About 17,000 seasonal workers coming this year

Approximately 17,000 seasonal workers from Mexico, Jamaica, Barbados, Trinidad-Tobago and the Eastern Caribbean States are expected to be placed at Ontario fruit and vegetable farms this season, says Ken Forth, president of the Foreign Agricultural Resource Management Services.

They will work at about 1,450 farms where the owners have been unable to find Canadians to do the work.

I find this hard to believe, especially given the recent arrival of 25,000 refugees from Syria. But, then again, the Syrians have choices about where they will work; those brought in under the seasonal worker program have only one choice - to stay and work, or be shipped back home. They cannot change employers.

It is, to my mind, close to slavery. Most - but probably not all - of the farmers treat their workers well. 

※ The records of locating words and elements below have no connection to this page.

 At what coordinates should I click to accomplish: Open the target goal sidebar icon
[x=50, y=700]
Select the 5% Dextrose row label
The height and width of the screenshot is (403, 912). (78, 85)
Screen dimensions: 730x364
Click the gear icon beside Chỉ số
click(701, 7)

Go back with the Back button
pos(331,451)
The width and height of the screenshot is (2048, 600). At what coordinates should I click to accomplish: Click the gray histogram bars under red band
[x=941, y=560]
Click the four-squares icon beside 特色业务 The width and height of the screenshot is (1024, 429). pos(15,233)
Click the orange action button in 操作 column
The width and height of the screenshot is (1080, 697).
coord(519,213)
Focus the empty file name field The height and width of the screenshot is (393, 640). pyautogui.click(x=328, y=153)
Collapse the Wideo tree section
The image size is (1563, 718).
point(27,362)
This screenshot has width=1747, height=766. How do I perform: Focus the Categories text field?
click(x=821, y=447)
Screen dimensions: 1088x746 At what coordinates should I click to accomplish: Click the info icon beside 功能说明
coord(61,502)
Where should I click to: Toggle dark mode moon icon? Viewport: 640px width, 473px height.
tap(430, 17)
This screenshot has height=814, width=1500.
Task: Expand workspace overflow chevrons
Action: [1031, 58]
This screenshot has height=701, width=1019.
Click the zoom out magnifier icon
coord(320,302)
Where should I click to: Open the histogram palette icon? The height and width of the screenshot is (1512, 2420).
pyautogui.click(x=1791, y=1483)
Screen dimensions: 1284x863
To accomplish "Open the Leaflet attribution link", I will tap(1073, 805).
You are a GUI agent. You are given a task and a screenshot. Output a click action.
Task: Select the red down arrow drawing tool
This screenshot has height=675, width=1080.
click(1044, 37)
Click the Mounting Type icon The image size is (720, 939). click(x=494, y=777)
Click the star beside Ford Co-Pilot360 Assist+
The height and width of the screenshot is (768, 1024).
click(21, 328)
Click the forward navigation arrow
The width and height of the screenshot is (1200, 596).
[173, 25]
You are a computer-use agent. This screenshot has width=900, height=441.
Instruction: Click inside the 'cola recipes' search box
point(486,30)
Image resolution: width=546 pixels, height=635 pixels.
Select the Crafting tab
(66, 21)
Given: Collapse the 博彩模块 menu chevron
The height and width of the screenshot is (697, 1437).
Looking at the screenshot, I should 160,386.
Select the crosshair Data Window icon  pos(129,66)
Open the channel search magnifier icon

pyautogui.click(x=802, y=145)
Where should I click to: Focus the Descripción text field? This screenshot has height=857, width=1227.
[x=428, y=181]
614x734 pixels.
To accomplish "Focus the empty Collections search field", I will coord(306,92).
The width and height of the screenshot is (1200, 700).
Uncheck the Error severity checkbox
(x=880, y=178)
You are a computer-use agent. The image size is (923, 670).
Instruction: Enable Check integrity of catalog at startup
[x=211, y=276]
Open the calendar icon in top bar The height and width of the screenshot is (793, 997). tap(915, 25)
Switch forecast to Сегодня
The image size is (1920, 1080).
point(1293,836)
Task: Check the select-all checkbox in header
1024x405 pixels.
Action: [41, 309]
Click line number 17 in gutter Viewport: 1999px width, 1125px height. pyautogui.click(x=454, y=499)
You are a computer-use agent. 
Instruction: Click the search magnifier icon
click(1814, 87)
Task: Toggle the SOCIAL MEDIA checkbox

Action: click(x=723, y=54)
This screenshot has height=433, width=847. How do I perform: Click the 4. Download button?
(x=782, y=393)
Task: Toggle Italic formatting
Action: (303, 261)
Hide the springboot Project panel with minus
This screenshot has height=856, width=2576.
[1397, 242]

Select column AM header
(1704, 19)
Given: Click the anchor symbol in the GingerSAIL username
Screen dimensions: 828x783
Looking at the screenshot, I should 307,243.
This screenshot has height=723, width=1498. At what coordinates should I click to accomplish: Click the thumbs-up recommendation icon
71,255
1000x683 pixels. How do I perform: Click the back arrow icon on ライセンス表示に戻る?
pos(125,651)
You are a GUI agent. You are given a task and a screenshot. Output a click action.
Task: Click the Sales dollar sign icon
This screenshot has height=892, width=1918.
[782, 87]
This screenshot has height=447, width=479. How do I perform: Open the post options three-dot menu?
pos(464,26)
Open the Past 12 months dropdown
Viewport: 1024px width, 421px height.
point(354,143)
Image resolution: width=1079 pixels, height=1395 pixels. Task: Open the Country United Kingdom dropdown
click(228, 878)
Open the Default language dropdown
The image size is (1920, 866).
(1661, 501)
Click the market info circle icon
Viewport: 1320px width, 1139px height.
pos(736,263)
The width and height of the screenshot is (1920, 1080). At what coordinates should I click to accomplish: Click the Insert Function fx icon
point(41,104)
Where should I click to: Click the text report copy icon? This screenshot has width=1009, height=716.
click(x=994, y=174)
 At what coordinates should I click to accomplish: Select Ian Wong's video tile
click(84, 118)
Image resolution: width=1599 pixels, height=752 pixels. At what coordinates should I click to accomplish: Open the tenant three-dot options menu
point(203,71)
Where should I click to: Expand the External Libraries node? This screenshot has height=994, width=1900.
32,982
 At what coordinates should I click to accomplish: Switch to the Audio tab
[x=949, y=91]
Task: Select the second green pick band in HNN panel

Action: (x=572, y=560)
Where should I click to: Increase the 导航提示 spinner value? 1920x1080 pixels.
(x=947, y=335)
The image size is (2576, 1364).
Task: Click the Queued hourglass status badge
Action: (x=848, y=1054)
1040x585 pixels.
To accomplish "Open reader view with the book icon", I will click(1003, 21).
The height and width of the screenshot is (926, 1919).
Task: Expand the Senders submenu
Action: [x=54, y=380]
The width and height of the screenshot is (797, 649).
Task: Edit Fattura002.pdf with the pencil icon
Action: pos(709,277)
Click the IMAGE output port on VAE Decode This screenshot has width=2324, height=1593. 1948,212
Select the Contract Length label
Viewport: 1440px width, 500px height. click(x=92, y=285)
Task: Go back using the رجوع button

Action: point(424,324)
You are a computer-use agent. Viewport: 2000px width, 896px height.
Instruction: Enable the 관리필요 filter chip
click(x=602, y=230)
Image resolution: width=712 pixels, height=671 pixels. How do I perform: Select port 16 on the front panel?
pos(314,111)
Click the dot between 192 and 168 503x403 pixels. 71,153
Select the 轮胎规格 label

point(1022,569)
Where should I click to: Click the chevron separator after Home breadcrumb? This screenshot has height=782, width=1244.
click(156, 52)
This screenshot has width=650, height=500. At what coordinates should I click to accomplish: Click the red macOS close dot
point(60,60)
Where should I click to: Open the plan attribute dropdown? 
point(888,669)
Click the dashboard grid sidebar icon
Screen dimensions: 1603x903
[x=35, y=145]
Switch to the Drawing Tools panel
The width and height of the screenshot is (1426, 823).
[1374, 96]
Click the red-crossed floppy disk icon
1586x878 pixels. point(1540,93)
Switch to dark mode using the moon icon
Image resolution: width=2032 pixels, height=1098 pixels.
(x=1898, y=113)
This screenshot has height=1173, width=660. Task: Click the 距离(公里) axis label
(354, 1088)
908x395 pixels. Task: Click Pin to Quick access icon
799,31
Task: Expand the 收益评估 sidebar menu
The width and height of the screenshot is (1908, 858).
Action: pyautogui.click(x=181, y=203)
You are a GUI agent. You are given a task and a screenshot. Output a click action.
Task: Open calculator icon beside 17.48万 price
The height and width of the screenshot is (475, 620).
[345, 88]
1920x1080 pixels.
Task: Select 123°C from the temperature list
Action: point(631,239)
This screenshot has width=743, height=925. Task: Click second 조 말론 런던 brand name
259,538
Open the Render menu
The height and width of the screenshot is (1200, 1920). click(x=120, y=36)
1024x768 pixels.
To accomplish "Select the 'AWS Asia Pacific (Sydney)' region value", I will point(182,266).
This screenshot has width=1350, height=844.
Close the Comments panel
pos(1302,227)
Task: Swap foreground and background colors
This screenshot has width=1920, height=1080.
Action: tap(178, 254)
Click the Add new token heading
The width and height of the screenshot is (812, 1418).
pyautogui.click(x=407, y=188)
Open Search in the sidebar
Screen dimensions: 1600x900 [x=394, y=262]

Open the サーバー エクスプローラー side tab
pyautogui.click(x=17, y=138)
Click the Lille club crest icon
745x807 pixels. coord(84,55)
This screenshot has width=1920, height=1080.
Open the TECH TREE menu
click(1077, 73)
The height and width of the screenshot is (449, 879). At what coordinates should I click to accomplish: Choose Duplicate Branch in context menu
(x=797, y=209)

If they are good enough to work here, they should be good enough to be allowed to be landed immigrants and then Canadian citizens. My father came to Canada in 1928 under a farm worker program. The farmer paid his passage from Germany and he, in return, worked for a year at half wages.
This is the 50th anniversary of the Seasonal Foreign Workers Program that the federal government began in 1966 with 263 workers from Jamaica.

“We’re extremely proud that we’ve been able to help our horticultural industry thrive and grow over the past half century,” says Forth.

“Ontario produces some of the highest quality fruits and vegetables in the world. Without the supplemental labour they hire through SAWP, many of our growers just wouldn’t be able stay viable.”

The program provides Ontario farmers a steady source of reliable, skilled and professional labour, says F.A.R.M.S.

“At the same time, the program has given seasonal agricultural workers employment, benefits and educational opportunities not available to them at home.”